What you should do
Across the listing below, how many lines hold "computer"? Reply with the number by itself.

Task material
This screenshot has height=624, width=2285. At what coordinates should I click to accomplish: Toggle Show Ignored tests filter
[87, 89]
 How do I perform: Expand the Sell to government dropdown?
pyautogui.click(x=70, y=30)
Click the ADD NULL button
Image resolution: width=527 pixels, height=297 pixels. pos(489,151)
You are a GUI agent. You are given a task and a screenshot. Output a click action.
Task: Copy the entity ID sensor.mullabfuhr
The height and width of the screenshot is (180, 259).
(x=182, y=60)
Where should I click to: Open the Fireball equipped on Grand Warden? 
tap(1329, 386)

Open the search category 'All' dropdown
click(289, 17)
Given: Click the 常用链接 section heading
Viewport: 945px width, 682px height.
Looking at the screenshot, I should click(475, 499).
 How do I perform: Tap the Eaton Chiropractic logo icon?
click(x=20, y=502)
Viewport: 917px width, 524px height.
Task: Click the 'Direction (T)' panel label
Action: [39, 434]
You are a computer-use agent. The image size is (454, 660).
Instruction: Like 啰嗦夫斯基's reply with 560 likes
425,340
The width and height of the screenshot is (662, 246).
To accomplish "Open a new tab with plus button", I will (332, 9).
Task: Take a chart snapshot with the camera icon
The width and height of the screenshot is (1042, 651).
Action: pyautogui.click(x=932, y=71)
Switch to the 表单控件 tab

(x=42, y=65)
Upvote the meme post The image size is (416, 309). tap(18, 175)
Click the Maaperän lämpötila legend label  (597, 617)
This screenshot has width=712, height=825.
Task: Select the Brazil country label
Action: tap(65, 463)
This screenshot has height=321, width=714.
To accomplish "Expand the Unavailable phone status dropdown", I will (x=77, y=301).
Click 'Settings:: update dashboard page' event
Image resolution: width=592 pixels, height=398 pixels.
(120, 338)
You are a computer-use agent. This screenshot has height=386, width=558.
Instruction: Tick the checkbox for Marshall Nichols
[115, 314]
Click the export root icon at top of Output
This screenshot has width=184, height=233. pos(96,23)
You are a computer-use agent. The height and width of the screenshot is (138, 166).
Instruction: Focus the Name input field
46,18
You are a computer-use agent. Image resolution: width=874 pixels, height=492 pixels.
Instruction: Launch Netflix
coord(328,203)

Solution for this task
4